Tougher action against speeders

In December 2015 the Department for Transport produced a wide reaching paper on road safety, called “Moving Britain Ahead”.  It makes for interesting reading, as it covers a wide range of proposals that will affect us all.  This article deals with the proposal that there should be tougher consequences for those caught speeding.

The current position

Speeding is an offence for which there are a range of consequences.  At its worst – where the speed recorded is more than 30 mph over the limit, a court may disqualify the driver from driving for a short time.  Otherwise, a court may impose a range of penalty points, from 3 – 6, to reflect the excess speed recorded.  There is more information about the offence itself here.

Drivers caught travelling up to ten miles an hour over the limit can expect three penalty points.  Of course many of those drivers are offered, and accept, a fixed penalty of three penalty points and a fine of £100.  If this is offered, most people would do well to accept this offer since it avoids the inconvenience and expense of court.  However, those at risk of totting, or who have committed several offences in a short space of time, ought to take legal advice before doing so.

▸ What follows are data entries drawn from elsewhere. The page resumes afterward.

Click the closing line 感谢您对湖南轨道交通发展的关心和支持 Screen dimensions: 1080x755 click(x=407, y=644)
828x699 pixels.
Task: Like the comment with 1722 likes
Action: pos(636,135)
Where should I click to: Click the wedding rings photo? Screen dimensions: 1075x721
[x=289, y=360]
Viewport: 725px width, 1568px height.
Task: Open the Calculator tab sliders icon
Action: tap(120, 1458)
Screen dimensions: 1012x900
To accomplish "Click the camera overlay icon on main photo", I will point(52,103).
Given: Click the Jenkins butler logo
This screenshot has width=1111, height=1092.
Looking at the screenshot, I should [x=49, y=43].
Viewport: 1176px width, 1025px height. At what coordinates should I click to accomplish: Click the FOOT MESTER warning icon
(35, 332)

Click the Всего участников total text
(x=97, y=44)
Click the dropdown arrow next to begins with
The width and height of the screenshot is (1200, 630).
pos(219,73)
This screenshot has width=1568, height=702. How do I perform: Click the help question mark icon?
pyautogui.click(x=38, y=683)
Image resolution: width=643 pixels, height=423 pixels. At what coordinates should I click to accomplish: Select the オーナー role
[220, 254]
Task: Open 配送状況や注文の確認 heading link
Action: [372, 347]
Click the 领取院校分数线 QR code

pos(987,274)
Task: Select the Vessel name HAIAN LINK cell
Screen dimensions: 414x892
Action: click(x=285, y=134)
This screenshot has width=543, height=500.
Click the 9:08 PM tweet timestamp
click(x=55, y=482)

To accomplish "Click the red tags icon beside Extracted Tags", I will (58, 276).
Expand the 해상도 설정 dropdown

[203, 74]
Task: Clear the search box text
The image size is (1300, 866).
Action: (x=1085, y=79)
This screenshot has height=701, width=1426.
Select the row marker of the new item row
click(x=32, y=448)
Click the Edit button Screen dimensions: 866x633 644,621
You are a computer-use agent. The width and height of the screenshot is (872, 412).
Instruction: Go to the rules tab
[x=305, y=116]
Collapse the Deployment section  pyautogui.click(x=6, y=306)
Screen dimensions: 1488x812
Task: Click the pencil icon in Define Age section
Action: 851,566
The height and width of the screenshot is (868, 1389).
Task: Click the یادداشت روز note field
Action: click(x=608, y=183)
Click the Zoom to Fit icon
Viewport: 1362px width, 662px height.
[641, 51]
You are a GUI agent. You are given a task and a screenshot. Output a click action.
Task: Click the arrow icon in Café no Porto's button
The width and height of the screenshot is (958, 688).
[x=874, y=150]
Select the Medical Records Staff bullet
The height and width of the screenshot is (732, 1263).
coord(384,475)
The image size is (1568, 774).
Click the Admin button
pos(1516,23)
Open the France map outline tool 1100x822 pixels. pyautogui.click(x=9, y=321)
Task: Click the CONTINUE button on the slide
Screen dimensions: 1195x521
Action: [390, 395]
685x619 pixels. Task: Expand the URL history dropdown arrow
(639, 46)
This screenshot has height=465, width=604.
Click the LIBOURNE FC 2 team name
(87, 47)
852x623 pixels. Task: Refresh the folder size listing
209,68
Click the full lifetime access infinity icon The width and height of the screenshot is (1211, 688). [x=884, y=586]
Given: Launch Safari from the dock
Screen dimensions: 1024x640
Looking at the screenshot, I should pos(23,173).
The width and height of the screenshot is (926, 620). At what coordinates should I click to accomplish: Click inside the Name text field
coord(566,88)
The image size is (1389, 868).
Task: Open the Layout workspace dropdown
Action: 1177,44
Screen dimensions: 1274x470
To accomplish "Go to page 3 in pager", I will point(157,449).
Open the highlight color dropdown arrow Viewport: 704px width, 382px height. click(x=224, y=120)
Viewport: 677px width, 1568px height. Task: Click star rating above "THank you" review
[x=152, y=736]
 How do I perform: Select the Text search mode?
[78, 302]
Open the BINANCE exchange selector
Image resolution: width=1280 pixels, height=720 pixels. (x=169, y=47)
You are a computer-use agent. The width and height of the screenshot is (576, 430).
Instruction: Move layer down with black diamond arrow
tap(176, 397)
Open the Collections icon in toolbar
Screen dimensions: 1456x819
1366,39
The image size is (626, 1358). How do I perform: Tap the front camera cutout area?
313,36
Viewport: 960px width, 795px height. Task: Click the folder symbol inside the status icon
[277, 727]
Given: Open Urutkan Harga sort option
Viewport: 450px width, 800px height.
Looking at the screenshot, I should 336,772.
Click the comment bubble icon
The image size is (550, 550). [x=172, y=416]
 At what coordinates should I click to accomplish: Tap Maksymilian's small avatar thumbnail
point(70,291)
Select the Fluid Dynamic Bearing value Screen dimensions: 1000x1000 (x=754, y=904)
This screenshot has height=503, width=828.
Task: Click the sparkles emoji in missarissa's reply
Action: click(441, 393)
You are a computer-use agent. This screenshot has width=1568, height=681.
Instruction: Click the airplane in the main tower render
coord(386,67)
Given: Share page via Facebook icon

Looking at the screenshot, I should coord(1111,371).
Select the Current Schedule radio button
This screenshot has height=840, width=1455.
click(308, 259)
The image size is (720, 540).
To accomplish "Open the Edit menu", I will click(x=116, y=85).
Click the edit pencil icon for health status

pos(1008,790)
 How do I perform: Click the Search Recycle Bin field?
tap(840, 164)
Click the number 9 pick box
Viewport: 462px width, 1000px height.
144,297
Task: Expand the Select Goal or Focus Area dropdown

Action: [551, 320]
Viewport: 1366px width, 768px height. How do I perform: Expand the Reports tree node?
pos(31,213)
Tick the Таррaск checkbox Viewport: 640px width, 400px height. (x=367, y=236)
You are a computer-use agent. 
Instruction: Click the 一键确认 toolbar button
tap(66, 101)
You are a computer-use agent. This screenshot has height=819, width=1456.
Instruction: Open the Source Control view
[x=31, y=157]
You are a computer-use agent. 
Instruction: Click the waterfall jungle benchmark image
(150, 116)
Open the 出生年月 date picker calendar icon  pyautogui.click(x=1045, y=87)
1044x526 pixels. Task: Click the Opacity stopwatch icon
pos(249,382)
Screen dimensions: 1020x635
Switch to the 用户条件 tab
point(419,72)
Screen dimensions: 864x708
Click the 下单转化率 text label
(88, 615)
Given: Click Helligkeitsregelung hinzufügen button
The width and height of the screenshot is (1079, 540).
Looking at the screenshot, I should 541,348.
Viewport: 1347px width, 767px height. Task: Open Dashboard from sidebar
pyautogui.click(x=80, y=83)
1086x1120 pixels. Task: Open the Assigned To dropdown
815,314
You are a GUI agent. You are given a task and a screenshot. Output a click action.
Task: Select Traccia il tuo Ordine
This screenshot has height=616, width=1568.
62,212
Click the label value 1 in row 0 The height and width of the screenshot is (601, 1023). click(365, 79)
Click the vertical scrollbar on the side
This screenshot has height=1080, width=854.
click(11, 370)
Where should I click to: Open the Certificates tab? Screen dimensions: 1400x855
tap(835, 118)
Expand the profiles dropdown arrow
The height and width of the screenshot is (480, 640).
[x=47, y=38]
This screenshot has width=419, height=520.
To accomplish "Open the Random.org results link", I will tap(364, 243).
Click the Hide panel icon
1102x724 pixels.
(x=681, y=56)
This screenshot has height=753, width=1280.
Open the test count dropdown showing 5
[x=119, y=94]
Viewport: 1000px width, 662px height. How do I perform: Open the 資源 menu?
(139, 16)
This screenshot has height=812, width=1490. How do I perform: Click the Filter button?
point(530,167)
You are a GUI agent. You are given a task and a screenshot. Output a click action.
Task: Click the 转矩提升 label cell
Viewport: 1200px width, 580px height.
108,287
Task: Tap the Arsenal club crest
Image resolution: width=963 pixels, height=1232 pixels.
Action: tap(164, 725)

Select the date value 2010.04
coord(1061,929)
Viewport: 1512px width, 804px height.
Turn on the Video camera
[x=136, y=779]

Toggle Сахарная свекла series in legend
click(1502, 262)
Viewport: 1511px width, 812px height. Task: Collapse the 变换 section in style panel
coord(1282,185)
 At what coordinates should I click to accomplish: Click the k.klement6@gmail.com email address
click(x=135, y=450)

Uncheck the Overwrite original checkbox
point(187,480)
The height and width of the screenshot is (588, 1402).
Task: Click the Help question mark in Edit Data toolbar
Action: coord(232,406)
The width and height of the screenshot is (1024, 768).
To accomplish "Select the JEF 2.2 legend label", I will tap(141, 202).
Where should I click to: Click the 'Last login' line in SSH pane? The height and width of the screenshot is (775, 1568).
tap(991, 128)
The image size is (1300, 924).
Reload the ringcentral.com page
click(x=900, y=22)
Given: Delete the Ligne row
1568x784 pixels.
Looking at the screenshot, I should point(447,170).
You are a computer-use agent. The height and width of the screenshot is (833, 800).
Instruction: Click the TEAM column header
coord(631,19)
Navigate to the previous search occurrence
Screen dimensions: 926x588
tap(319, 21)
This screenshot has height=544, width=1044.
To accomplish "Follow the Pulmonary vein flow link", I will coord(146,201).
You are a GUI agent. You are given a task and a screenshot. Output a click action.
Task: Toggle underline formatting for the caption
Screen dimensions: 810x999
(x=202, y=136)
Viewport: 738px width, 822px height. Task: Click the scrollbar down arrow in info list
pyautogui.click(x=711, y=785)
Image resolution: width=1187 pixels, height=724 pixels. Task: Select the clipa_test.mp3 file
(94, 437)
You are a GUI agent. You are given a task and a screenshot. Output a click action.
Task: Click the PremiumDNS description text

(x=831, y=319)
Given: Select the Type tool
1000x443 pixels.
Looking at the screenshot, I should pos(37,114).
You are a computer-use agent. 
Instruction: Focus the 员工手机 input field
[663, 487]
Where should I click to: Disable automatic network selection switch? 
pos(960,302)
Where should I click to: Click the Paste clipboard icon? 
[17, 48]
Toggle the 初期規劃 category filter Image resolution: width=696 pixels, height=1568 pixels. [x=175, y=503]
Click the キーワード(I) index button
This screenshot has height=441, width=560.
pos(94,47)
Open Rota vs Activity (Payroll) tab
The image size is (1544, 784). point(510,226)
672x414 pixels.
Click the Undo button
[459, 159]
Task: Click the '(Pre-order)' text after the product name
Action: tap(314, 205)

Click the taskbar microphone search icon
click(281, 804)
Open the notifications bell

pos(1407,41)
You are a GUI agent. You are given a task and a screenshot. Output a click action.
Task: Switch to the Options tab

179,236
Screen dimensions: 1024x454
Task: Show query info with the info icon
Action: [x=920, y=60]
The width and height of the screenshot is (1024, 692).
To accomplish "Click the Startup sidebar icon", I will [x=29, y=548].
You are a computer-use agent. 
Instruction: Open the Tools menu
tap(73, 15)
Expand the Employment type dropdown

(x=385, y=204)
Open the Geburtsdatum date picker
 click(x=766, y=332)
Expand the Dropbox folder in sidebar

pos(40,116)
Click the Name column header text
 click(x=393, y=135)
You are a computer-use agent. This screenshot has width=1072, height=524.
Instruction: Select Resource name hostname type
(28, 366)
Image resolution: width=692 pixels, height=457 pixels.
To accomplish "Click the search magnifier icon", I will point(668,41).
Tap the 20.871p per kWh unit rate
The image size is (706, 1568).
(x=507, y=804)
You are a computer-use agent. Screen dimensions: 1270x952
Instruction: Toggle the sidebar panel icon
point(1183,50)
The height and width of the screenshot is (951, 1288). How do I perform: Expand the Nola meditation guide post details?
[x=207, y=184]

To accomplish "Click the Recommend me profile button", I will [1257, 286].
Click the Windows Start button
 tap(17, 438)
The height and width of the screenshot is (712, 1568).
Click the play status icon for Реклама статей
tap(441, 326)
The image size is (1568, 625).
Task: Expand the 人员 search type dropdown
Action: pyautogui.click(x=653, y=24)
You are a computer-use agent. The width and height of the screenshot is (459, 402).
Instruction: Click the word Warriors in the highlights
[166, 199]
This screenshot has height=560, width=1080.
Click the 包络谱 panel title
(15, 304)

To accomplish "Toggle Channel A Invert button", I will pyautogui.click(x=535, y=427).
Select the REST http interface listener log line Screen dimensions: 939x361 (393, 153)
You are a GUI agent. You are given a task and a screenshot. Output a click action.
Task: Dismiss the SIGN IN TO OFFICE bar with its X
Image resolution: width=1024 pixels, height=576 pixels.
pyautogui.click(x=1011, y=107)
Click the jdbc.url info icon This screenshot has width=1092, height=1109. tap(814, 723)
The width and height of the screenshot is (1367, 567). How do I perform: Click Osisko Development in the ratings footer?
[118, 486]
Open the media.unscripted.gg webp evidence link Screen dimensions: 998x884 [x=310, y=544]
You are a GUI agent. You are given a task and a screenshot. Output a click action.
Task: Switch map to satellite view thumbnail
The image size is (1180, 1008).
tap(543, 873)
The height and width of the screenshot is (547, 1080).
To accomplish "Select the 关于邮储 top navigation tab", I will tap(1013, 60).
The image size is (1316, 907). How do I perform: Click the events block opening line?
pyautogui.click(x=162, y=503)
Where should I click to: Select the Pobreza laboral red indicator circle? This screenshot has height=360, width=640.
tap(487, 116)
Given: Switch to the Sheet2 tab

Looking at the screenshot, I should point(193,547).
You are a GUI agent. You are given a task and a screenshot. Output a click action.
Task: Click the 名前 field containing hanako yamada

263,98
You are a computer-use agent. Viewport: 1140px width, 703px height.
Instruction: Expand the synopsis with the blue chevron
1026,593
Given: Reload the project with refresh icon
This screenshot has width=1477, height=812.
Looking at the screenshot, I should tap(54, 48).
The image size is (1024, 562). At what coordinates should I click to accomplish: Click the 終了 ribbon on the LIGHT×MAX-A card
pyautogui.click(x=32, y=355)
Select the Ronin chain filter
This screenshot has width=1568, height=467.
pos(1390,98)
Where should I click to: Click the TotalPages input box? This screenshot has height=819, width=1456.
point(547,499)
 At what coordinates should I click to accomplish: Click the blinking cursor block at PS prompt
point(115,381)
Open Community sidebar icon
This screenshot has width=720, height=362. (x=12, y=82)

Drivers who are caught travelling between eleven to thirty mph over the limit generally receive between 4 to 6 penalty points at court.  There is much that can be done to explain these offences by referring to a driver’s particular reason for speeding on that occasion, and to persuade a court to impose fewer penalty points.  If you are in this position, please contact us to discuss your case.

Those who are caught travelling more than 30 mph over the limit face a driving ban.  This ban is not inevitable, so if you fall into this category do not panic, but do take legal advice as soon as possible.  There are many arguments that can be used to try to persuade a court not to disqualify drivers, or to reduce the ban significantly.  If you take legal advice early, you will be able to start preparing the evidence needed to support these arguments.

However, many drivers are lucky enough to be offered a Speed Awareness Course.  These courses cost money, but allow drivers to escape receiving any penalty points.  People who are offered a course are generally very happy to accept.  However, the Department for Transport’s paper hints that this all may be about to change.

The proposals

The Department for Transport has committed itself to improving road safety, and speed awareness courses appear to be the focus of its attention.

Quite a lot of research has been conducted into the effectiveness of the courses.  Most drivers who complete a course indicate that they do change the way they drive.  However, it does appear that these changes are not permanent, and so speeds creep up again.  The Department for Transport does now seem to think that being tougher on speeders is the way to prevent this.

Whilst the Department for Transport has not committed itself to any particular action yet, it is notable that its paper only refers to speeding in two contexts: Evaluating the effectiveness of speed awareness courses; and taking tough action against those who speed.

It seems safe to assume that in the future there will be fewer courses on offer, more fixed penalties and prosecutions, and so more drivers at risk of a driving ban.